History: Florence, the capital
November 18, 1864: this date will forever be etched in the historical memory of the Florentines. The Italian Parliament approved a law that transferred the capital from Turin to Florence. It came unexpectedly, and lasted for only six years, until 1970. The city came out radically transformed: parliamentarians and senior members of the kingdom, officials of various ministries with families in tow arrived in the city, and suddenly Florence got on international stage. The Chamber was situated in Palazzo Vecchio, and the Senate - in the theater of Palazzo Pitti.
Florence also went through a demographic change: the city, which in 1864 had about 114,000 inhabitants now exceeded 200,000. To address this problem, the municipality entrusted the implementation of the urban expansion plan to the architect Giuseppe Poggi. The growth led to an inevitable shock estate: housing prices swelled dramatically, many hoses were were restored, abandoned and new buildings bilt. The appearance of Florence changed, and actually took its present appearance; it was inspired by the greatest European capitals, especially Paris. Among the most notable features, was almost complete demolition of the old walls, which were demolished to make space for wide avenues, shaped in Parisian style.

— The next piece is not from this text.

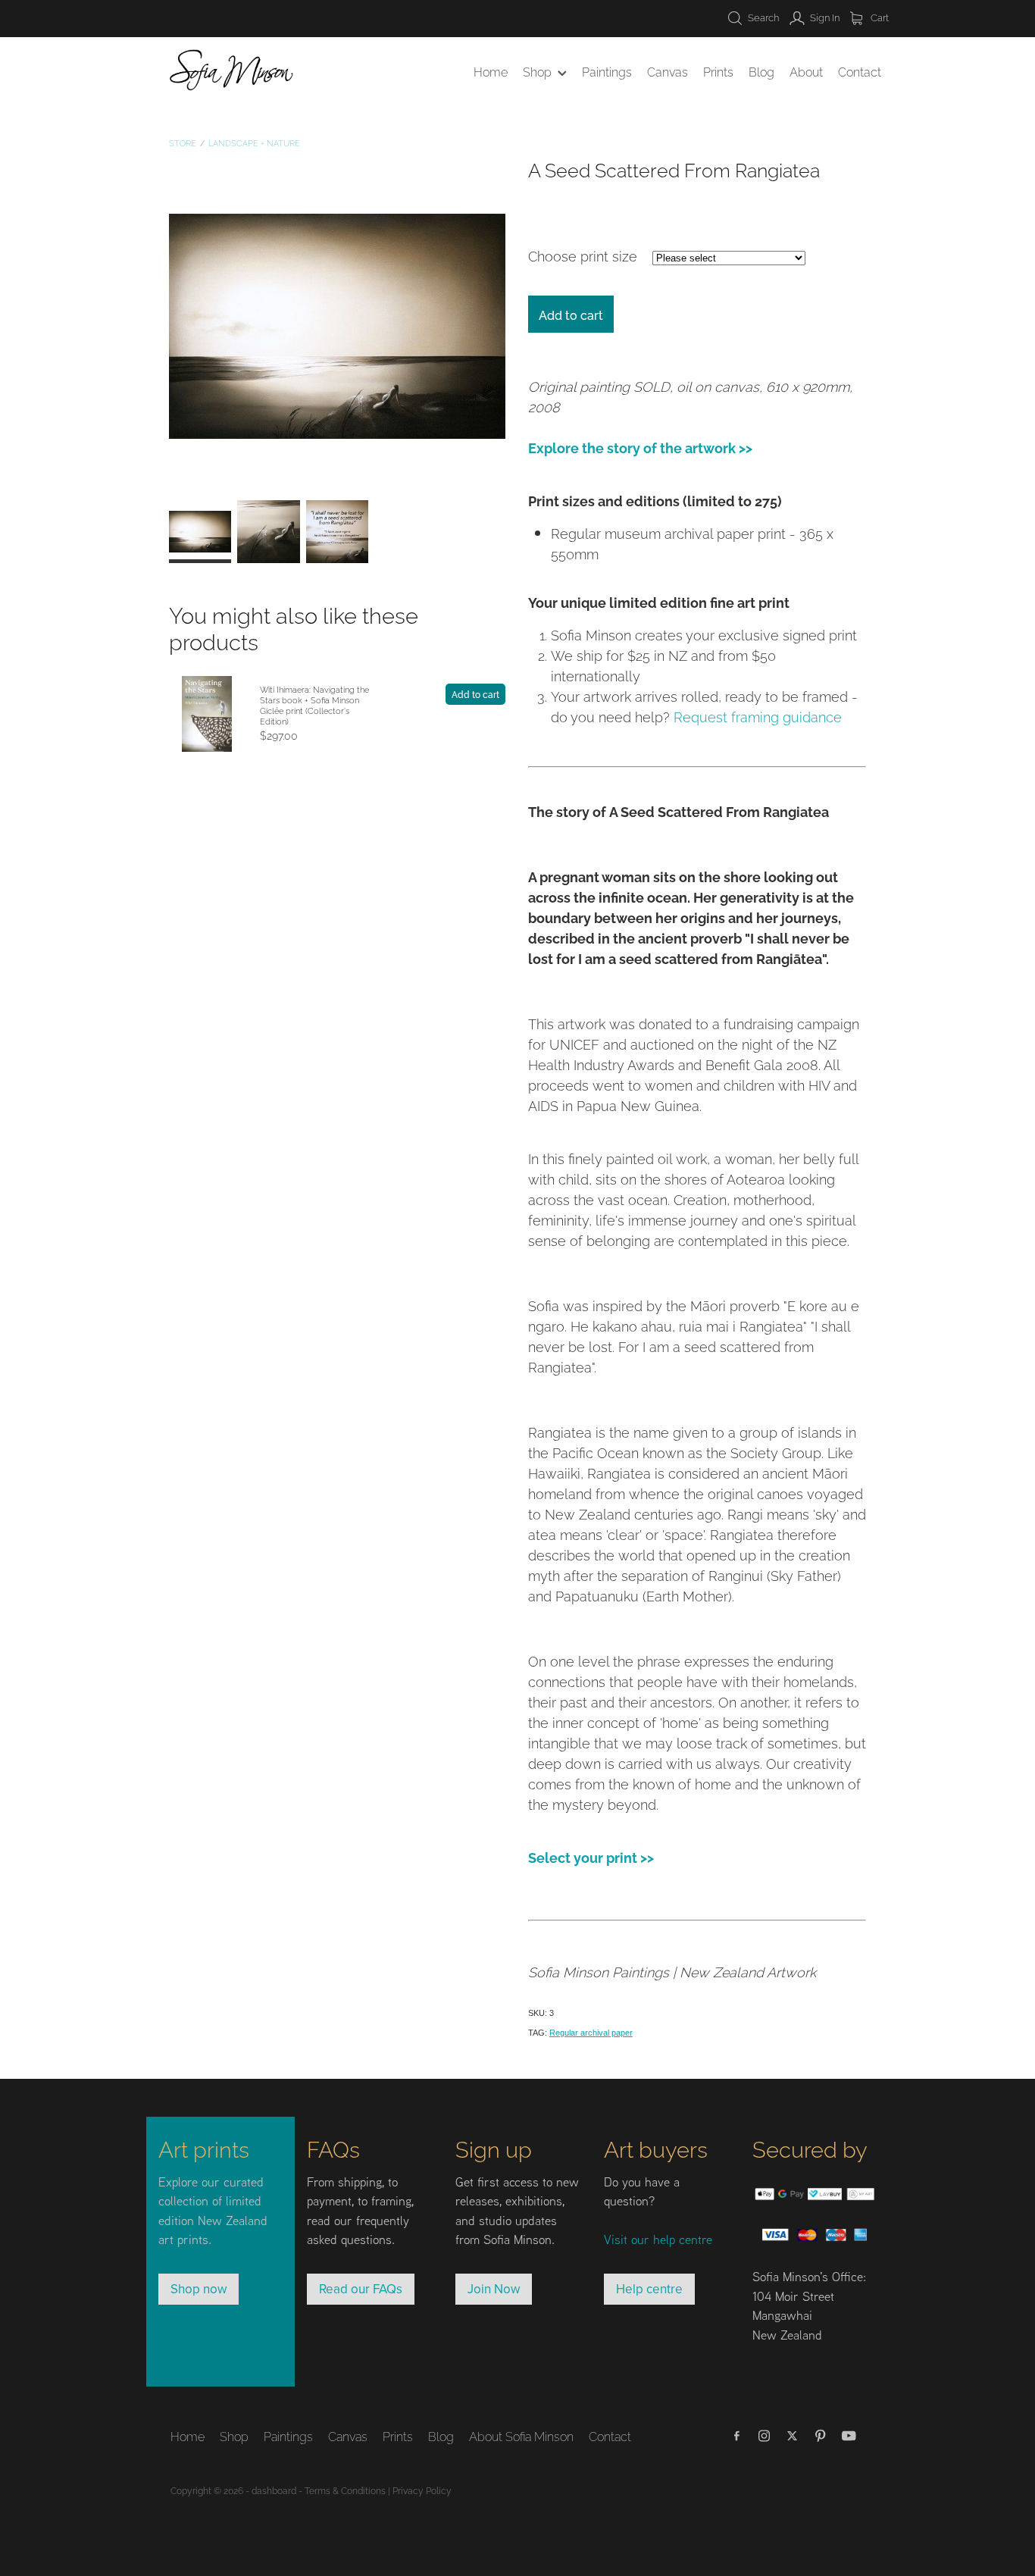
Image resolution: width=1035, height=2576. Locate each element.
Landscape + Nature (254, 142)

The Camaldoli of San Lorenzo, antique but unhealthy quartiers, were demolished to make space for the new Central Market, built in part on the model of the Halles in Paris designed by Giuseppe Mengoni, the creator of prestigious Galleria Vittorio Emanuele II in Milan. Elegant fashion boutiques and businesses appeared, matching to the ambitions of the new capital. It was surely a period of great enthusiasm and social, political, but also cultural turmoil. In 1859 the first national newspaper, "The Nation", was born. The best painters were living in the area of Florence and around - including Signorini, Lega, Abbati and Sernesi of Piagentina School – those artists who painted the countryside of Florence, and the famous Rotunda Palmieri by Giovanni Fattori. Florence, already fundamental stage of the Grand Tour, was attended by leading intellectuals such as George Eliot, or Dostoevsky who wrote The Idiot in those years, which was finished in 1869, in the shadow of the Palazzo Pitti. On 20 September 1870 the idyll ended, Florence handed the scepter to Rome. Florence ceased to be the capital of the Kingdom of Italy, and became what it had always been: the capital of art and culture.